Is This the Correct Method for Finding dy/dx of y = ln(sin^{-1}(x))?

[monet A]

To find dy/dx for

$$y = ln(sin^{-1}(x))$$

I did this:

$$y = ln(sin^{-1}(x))$$

so

$$e^y = (sin^{-1}(x))$$

and

$$e^y \frac {dy}{dx} = \frac {1} {\sqrt{1-x^2}}$$

then

$$\frac {dy}{dx} = \frac {1}{\sqrt {1-x^2} * e^y}$$

$$= \frac {1}{\sqrt {1-x^2} * e^{ln(sin^{-1}(x))}}$$

$$= \frac {1}{\sqrt {1-x^2} * (sin^{-1}(x))}}$$

I think that its all valid implicit differentiation but I m not 100% confident about it, please help.

 

[hypermorphism]

It looks fine to me, and the result checks out with ordinary differentiation. Which part were you uncertain about ?

 

[Zurtex]

You could have just as easily applied the chain rule but that seems to be fine

 

[monet A]

It looks fine to me, and the result checks out with ordinary differentiation.

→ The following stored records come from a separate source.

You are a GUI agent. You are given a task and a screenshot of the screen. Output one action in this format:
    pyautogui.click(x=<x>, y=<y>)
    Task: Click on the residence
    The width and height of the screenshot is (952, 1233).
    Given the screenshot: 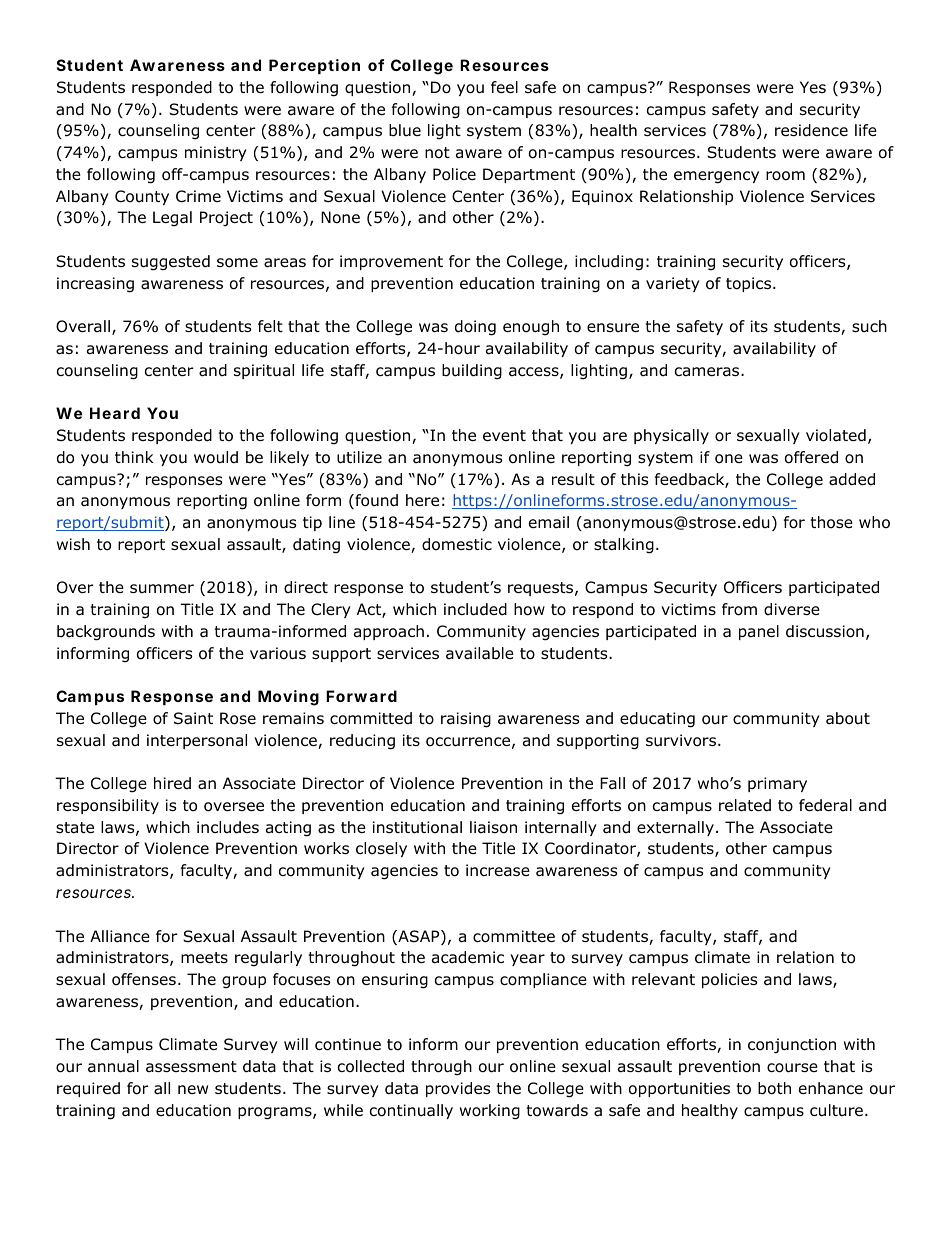 What is the action you would take?
    pyautogui.click(x=811, y=130)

Which part were you uncertain about ?

Just the validity of transferring y to differentiate both sides, I wasn't sure that I was differentiating the same equation, probably over thinking it.

Thanks heaps though because I think I am starting to become more capable with it but I don't want to be overconfident in mistakes.